One or more embodiments of the invention provide systems and
methods for optimal mixing and distribution of two or more
fluids.
The drawings constitute a part of this specification and include
exemplary embodiments to the invention, which may be embodied in
various forms.
The present invention provides a mixing chamber having a body with
an exterior wall surrounding an interior having first and second
chambers. The chamber has a plurality of inputs and at least one
output; A first chamber and second chamber are fluidly connected to
each other. The plurality of inputs enter the first chamber and the
plurality of outputs exit from the second chamber.
In one embodiment, the plurality of inputs being directed toward
each other.
In one embodiment, the inputs are angled towards each other. In one
embodiment, the angle is selected from the group consisting of 1,
2, 3, 4, 5, 6, 7, 8, 9, 10, 12, 14, 15, 16, 18, 20, 22, 24, 25, 26,
28, 30, 32, 35, 40, 45, 50, 55, 60, 65, 70, 75, 80, 85, 86, 87, 88,
89, and 90 degrees relative to a perpendicular from the exterior
wall of the chamber. In one embodiment, the angle is between a
range of any two of the specified angles.
The present invention provides a method of mixing a plurality of
fluid streams. T method provides a mixing chamber, the mixing
chamber having a body, the body having an exterior wall with an
interior having first and second chambers, and a plurality of
inputs and at least one output.
The first chamber and second chamber are connected to each other,
the plurality of inputs entering the first chamber and the
plurality of outputs exiting from the second chamber; and the
plurality of inputs being directed toward each other.

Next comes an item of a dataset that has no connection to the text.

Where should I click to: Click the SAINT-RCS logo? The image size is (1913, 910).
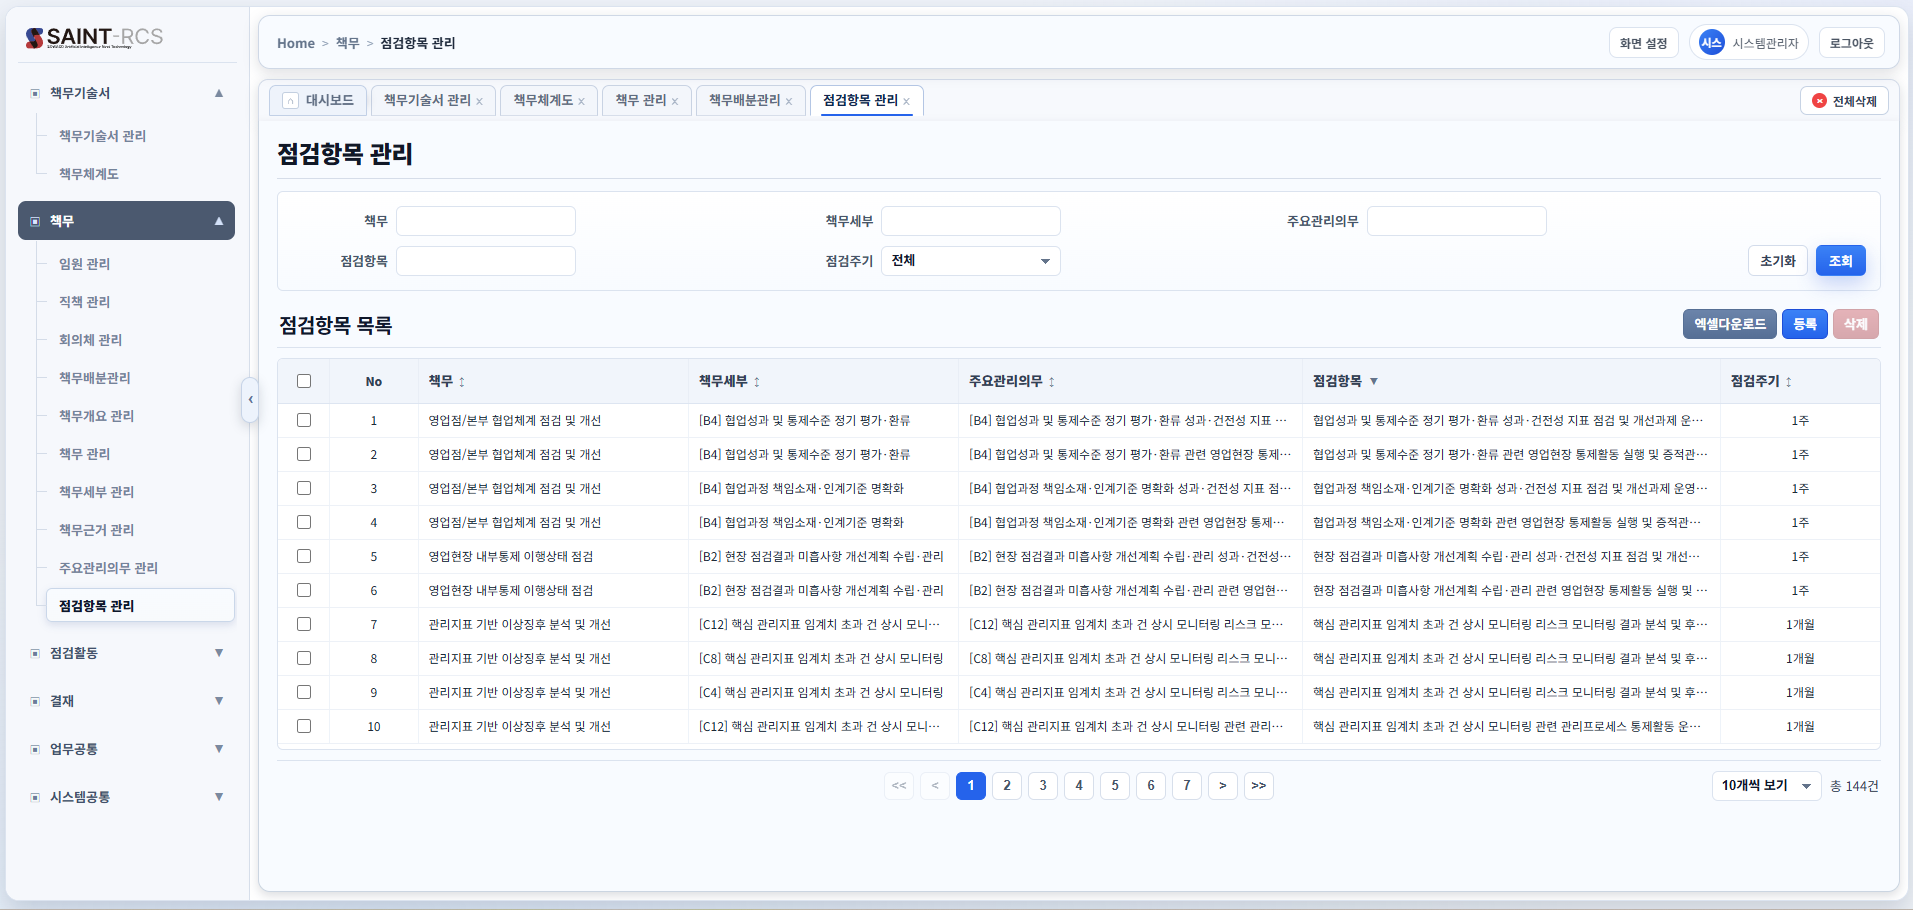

The method includes sending first and second fluid streams to the
plurality of inputs, and the fluid streams being mixed in the
interior of the chamber, and exiting a plurality of the
outputs.
The present invention provides in another embodiment, mixing
chamber having an elongated body with a first upstream end portion
and a second downstream end portion and a wall surrounding an
interior.
The interior has a dividing structure that divides the interior
into primary and secondary chambers. The dividing structure
includes a transverse plate that connects to the body wall at a
position in between the body end portions, the plate extending over
only a part of the cross section of the housing.
The dividing structure includes a longitudinal plate that extends
longitudinally from one end portion of the housing a partial
distance of the housing length connecting with the transverse
plate.
A first mixing chamber is formed by the transverse plate, the
longitudinal plate, and a portion of the body wall, the first
mixing chamber extending only a partial distance along the length
of the body.
A second mixing chamber is longer than the first mixing chamber,
the second mixing chamber having a portion that contacts the
longitudinal plate.
Multiple inlets are provided through the body wall that enable
fluid to be added to the first mixing chamber.
Outlets in the body wall enable fluid discharge from the second
chamber.
The longitudinal plate has a gate that enables fluid flow from the
first chamber to the second chamber.
In one embodiment, some of the inlets are on opposing sides f the
gate.
In one embodiment, the gate is in between two of said inlets.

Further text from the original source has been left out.